> [What to produce]: Nothing but the lines from the start of the records below through the line that has "Click the Windows" should appear, each exactly as given.

> [Records provided]:
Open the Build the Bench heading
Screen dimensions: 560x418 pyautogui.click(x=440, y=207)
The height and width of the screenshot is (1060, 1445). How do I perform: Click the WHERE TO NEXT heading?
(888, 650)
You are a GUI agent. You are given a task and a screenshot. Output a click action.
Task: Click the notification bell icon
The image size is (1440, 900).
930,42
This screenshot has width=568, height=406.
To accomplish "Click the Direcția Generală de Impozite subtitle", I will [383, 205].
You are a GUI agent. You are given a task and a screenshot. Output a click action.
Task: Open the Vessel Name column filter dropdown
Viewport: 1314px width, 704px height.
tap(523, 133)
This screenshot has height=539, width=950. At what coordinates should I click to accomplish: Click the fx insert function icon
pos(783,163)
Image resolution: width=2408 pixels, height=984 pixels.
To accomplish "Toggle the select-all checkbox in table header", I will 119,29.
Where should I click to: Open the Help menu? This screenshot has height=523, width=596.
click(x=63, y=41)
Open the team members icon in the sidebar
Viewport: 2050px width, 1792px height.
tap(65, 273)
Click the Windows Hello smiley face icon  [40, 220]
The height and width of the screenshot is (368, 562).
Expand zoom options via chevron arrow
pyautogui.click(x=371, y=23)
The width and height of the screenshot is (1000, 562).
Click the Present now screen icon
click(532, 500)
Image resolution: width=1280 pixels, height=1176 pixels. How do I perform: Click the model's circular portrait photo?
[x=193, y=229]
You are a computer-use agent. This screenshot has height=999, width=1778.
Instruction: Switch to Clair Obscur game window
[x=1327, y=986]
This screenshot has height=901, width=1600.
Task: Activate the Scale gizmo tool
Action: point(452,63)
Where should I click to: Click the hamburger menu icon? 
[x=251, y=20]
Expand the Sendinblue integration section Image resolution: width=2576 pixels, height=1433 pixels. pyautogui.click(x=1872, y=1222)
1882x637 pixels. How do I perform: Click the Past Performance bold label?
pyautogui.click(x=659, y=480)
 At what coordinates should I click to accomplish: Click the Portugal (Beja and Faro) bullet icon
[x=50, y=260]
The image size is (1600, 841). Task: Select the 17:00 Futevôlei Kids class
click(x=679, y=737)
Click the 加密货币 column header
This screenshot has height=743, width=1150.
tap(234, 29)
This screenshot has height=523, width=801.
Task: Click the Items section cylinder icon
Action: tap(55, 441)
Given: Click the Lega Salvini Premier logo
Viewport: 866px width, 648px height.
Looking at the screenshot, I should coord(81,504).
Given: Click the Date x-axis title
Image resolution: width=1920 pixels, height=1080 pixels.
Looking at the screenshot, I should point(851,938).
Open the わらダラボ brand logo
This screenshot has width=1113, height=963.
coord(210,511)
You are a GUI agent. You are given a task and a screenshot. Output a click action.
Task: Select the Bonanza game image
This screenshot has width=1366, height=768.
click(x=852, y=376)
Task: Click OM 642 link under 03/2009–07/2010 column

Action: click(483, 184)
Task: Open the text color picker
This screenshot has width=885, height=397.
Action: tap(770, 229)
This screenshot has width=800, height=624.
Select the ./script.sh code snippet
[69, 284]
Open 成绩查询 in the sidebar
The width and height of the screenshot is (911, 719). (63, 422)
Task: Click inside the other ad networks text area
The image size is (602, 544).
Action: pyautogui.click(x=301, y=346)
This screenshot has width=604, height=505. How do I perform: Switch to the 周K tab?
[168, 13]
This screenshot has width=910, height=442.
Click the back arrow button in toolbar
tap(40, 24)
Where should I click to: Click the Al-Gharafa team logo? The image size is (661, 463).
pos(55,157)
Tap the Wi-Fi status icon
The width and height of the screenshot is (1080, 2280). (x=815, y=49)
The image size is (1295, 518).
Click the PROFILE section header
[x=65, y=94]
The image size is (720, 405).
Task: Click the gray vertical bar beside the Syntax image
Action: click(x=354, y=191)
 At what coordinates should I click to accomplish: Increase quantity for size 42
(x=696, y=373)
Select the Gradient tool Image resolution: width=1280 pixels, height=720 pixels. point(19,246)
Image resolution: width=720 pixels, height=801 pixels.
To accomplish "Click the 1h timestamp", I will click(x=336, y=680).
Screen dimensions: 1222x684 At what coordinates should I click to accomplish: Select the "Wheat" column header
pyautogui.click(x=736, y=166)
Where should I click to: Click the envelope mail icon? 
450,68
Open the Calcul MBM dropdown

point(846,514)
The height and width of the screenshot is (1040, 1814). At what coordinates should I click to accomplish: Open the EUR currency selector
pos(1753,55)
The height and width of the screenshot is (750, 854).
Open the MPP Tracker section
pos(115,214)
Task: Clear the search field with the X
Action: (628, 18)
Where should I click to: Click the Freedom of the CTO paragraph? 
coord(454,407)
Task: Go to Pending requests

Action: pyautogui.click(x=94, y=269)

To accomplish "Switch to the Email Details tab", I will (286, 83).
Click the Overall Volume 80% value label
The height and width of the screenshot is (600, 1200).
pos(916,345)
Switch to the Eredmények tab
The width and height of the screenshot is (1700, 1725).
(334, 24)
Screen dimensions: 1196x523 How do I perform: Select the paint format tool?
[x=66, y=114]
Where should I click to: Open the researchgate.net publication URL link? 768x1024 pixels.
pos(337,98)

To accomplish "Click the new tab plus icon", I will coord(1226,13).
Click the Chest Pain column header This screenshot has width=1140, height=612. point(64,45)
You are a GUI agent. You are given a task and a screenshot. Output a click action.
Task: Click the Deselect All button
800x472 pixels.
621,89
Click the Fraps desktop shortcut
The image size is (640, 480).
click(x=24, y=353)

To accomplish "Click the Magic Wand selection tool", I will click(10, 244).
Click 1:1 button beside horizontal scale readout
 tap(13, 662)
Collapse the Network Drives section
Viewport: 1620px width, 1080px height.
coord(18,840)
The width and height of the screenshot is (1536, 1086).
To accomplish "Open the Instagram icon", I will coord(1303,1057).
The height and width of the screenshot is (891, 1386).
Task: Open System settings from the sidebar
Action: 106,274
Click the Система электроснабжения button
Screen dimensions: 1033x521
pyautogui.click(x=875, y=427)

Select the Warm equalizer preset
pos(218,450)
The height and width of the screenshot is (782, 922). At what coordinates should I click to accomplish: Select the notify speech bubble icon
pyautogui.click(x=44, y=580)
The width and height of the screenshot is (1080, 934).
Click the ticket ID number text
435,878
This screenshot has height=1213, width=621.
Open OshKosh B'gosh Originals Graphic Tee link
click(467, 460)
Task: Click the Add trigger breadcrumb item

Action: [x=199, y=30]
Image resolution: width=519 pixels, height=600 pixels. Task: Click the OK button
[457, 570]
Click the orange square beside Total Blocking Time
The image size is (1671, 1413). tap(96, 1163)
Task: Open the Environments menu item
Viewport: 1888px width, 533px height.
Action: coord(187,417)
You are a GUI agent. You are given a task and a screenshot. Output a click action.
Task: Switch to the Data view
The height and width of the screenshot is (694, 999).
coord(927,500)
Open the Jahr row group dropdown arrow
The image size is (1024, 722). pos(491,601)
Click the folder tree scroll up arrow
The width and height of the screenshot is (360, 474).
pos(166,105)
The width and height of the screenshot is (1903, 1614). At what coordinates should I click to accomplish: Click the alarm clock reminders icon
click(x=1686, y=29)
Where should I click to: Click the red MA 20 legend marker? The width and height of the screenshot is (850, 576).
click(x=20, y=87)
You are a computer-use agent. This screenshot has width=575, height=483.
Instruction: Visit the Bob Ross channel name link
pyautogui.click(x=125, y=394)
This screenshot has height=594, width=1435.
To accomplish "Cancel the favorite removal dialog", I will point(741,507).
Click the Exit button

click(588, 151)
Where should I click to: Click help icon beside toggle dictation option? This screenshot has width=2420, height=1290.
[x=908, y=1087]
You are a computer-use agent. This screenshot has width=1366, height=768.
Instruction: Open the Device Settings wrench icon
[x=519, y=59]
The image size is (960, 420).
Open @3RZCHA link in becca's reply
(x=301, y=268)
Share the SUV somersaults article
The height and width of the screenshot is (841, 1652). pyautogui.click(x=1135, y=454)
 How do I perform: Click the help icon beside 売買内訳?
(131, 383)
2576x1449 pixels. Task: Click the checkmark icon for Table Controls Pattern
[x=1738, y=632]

> [Answer to the exercise]:
Open the Build the Bench heading
Screen dimensions: 560x418 pyautogui.click(x=440, y=207)
The height and width of the screenshot is (1060, 1445). How do I perform: Click the WHERE TO NEXT heading?
(888, 650)
You are a GUI agent. You are given a task and a screenshot. Output a click action.
Task: Click the notification bell icon
The image size is (1440, 900).
930,42
This screenshot has width=568, height=406.
To accomplish "Click the Direcția Generală de Impozite subtitle", I will [383, 205].
You are a GUI agent. You are given a task and a screenshot. Output a click action.
Task: Open the Vessel Name column filter dropdown
Viewport: 1314px width, 704px height.
tap(523, 133)
This screenshot has height=539, width=950. At what coordinates should I click to accomplish: Click the fx insert function icon
pos(783,163)
Image resolution: width=2408 pixels, height=984 pixels.
To accomplish "Toggle the select-all checkbox in table header", I will 119,29.
Where should I click to: Open the Help menu? This screenshot has height=523, width=596.
click(x=63, y=41)
Open the team members icon in the sidebar
Viewport: 2050px width, 1792px height.
tap(65, 273)
Click the Windows Hello smiley face icon  [40, 220]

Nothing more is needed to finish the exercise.